**What is needed**
Reproduce each of the items below word for word, keeping every line as it appears.
--- START Records for this exercise ---
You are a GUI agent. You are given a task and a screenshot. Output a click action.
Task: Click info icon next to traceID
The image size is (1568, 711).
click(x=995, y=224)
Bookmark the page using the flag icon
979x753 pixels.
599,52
--- END Records for this exercise ---
**The completed task**
You are a GUI agent. You are given a task and a screenshot. Output a click action.
Task: Click info icon next to traceID
The image size is (1568, 711).
click(x=995, y=224)
Bookmark the page using the flag icon
979x753 pixels.
599,52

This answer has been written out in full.